Re: Proposal: Prefer secure origins for powerful new web platform features

On 08/22/2014 01:54 PM, Chris Palmer wrote:
> On Fri, Aug 22, 2014 at 7:03 AM, John Kemp <john@jkemp.net> wrote:
>
>> Is that the "example.com" that the user read about in that company's
>> advertisement of their URL? Or is it evilcoffeeshop.com's
>> super-safe-encrypted portal, breaking the SSL connection and presenting the
>> user's browser with a "click OK to keep doing what you wanted to do, but oh
>> by the way you are violating this security policy, or CANCEL because of some
>> cryptic security problem that will stop you doing what you wanted to do"?
>>
>> I'm sorry, but conflating "you are communicating via an encrypted transport"
>> is just not the same thing as being able to say with any kind of authority
>> that you are communicating with the "example.com" you trust to do the right
>> thing.
>
> If you're saying that TLS is fundamentally broken because people can
> click through the HTTPS error interstitial pages, then maybe you could
> help us come up with a secure usability solution. You're right to want
> to look at it as a ceremony and not merely as a protocol
> (https://eprint.iacr.org/2007/399.pdf),

Yes, this is certainly something that has value...

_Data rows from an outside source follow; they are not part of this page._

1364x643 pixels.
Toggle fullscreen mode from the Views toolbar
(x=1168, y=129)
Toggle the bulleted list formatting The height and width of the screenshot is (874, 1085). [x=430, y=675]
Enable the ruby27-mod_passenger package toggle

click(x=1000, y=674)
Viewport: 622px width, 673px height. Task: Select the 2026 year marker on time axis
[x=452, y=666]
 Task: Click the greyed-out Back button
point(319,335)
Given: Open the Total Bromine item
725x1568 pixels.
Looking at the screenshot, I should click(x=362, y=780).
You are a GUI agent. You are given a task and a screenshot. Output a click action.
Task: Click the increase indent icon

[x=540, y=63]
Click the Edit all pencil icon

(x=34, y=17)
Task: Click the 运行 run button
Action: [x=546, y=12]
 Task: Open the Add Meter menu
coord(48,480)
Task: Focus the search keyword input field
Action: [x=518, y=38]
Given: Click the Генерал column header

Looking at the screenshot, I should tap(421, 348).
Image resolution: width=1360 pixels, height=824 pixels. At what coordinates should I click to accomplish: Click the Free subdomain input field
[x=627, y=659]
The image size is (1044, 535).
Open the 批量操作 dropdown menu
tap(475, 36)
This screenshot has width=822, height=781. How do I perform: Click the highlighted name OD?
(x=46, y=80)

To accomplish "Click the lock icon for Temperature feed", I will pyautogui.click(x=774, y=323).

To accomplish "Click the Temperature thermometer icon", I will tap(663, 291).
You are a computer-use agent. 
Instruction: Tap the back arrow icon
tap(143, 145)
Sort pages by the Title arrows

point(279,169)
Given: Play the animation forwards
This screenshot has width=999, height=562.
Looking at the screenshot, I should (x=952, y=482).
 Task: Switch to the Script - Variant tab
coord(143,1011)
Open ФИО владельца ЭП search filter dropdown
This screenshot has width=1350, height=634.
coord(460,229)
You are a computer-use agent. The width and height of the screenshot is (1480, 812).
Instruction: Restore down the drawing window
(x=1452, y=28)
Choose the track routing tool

> but at the same time I don't
> think it's fair to condemn the whole effort.

As a method of sharing a session key between two unidentified parties on 
the Internet and then using that key to encrypt data between these 
entities, TLS is an excellent solution.

As a method of authenticating the parties to the encryption, it is... 
less than good.

If you can't authenticate the thing with whom you are communicating 
with, is encryption even helpful?

> Especially since we do
> have methods of coping with bad actors like captive portal operators.
>
> We have HSTS and HPKP as ways server operators can stymie captive
> portals and provide strong authentication even in the presence of
> attackers and confused users. And Certificate Transparency can greatly
> strengthen the weakest parts of the web PKI.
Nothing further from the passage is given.